_WORK REQUEST_. Hand back, word for word, the lines from the one containing "Task: Click the 手机号 label" to the end of the records, both included, and leave out pictures.

_DATA EXTRACTS_.
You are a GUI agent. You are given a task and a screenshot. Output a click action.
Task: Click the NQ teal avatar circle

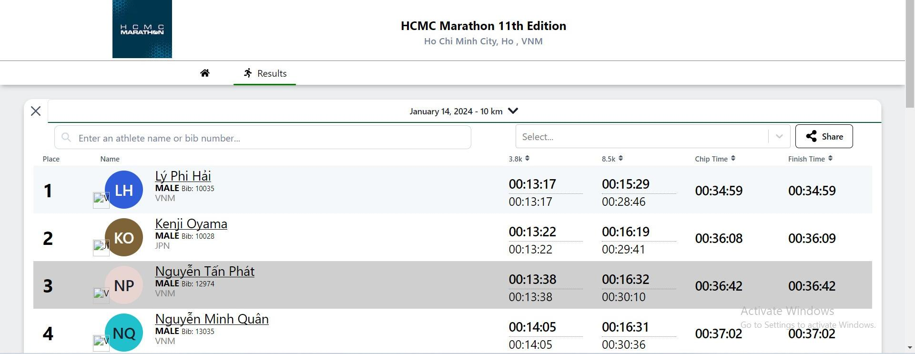[124, 333]
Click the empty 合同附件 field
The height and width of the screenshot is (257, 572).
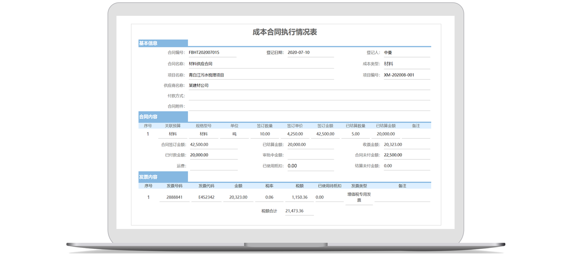[x=309, y=106]
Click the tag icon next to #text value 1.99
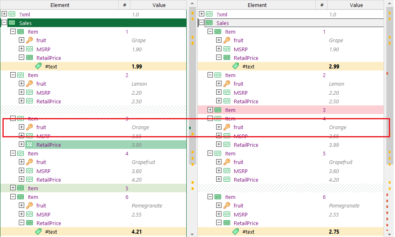 37,66
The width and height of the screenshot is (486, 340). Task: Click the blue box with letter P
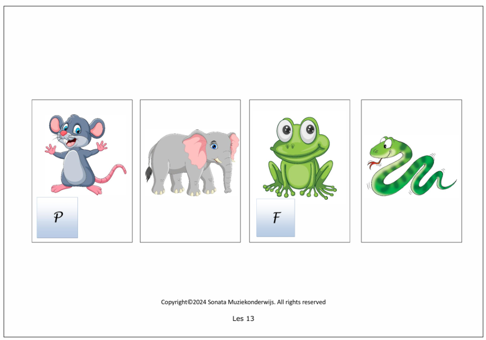57,217
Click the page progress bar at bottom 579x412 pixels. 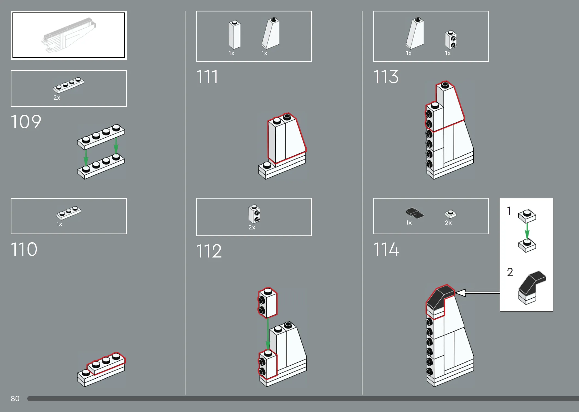click(303, 399)
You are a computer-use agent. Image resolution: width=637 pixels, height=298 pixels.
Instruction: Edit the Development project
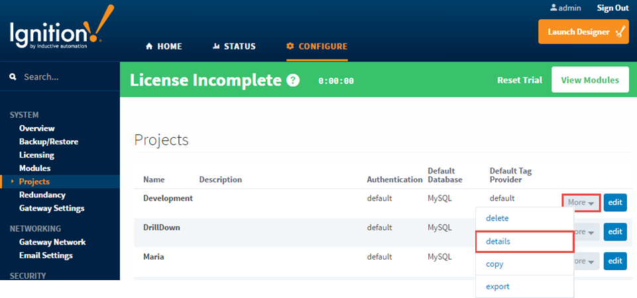(615, 202)
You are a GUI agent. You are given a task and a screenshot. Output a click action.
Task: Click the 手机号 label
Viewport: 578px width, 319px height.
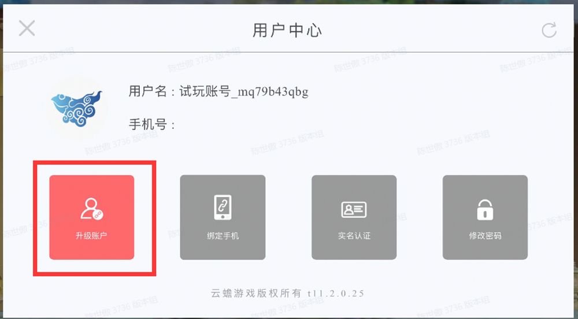point(148,124)
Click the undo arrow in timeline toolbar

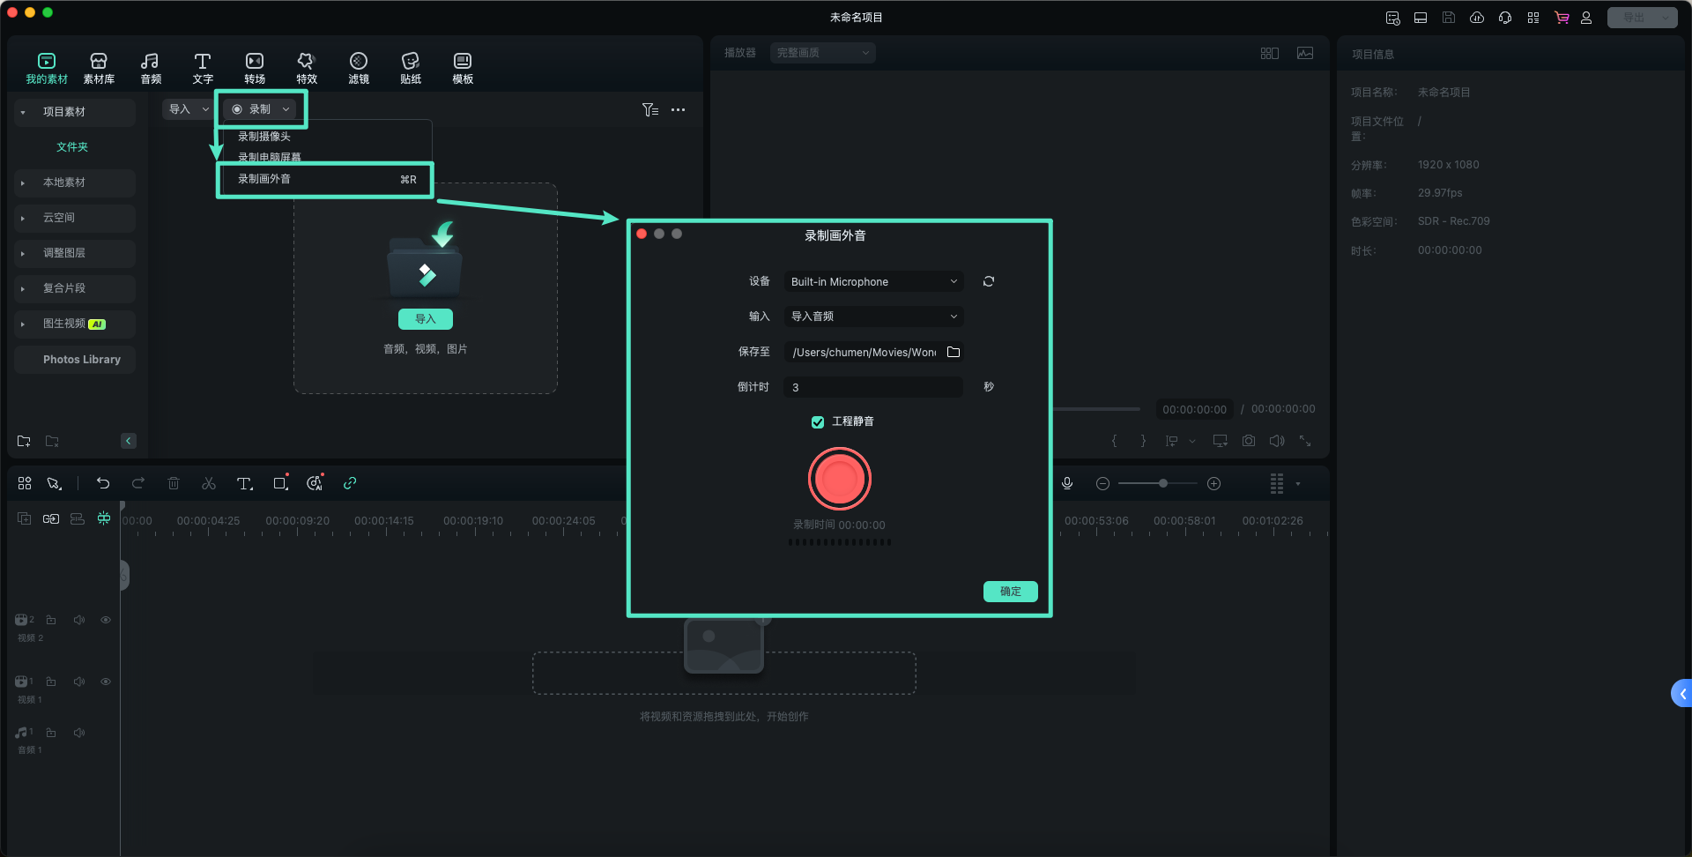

_YOUR SOLUTION_.
Task: Click the 手机号 label
Viewport: 578px width, 319px height.
point(148,124)
Click the undo arrow in timeline toolbar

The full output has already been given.